The campaign heavily used device code phishing, which abuses a legitimate Microsoft sign-in flow built for devices that cannot easily accept passwords, like smart TVs.
Because the victim logs in through a genuine authentication page and completes MFA normally, there is no malware or suspicious attachment to catch, and the attacker walks away with a working access token. Stolen tokens let intruders bypass multi-factor authentication entirely.
Trusted Infrastructure, Hidden in Plain Sight
The campaign also relied on services defenders rarely question. Huntress traced most of the activity to two providers, the developer platform Railway and the hosting network BL Networks, with roughly 30% of attacks linked to the former and 27.5% to the latter. Both carry clean reputations, letting malicious logins blend into ordinary traffic.
That is the deeper problem the report flags: every link in the chain looked legitimate. When Huntress pushed a policy to shut out the malicious infrastructure it had identified, the activity dropped, only for similar tradecraft to resurface on other no-code services within weeks.

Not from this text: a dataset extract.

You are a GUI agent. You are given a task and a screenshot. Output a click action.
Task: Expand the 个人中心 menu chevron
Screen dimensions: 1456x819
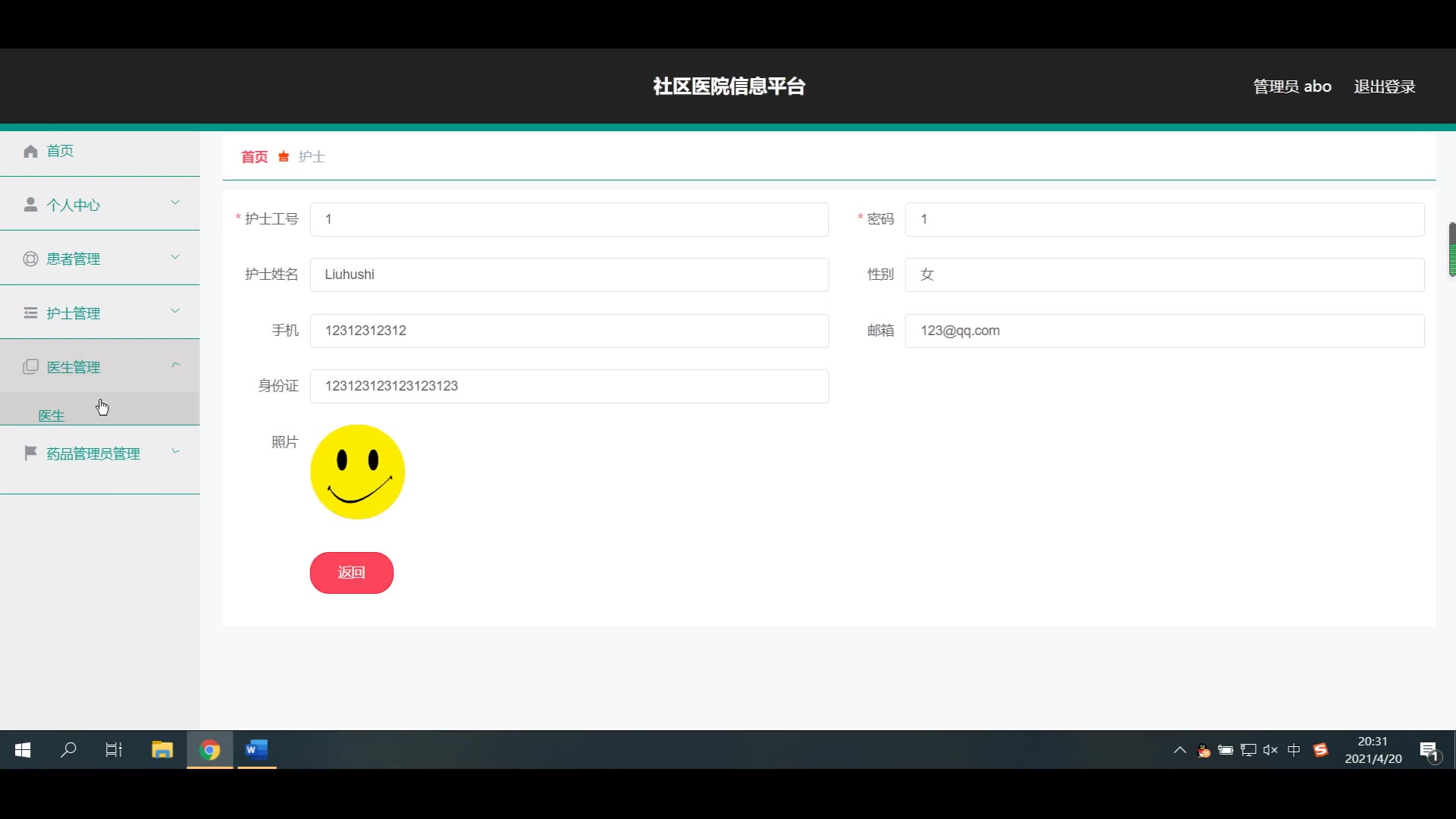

For Huntress founder and chief executive Kyle Hanslovan, the trajectory is the worry. Attackers, he wrote, “have already put [AI] to work. And they’re learning fast.”
His broader argument is that defenses built on spotting anomalies, from MFA to awareness training, cannot carry the full load when attackers operate entirely through real login flows that blend into daily work activities.
The report’s guidance leans toward containment: making it safe to report a bad click quickly, and watching how a login happened and what changed after access, rather than trusting that a clean-looking sign-in is benign.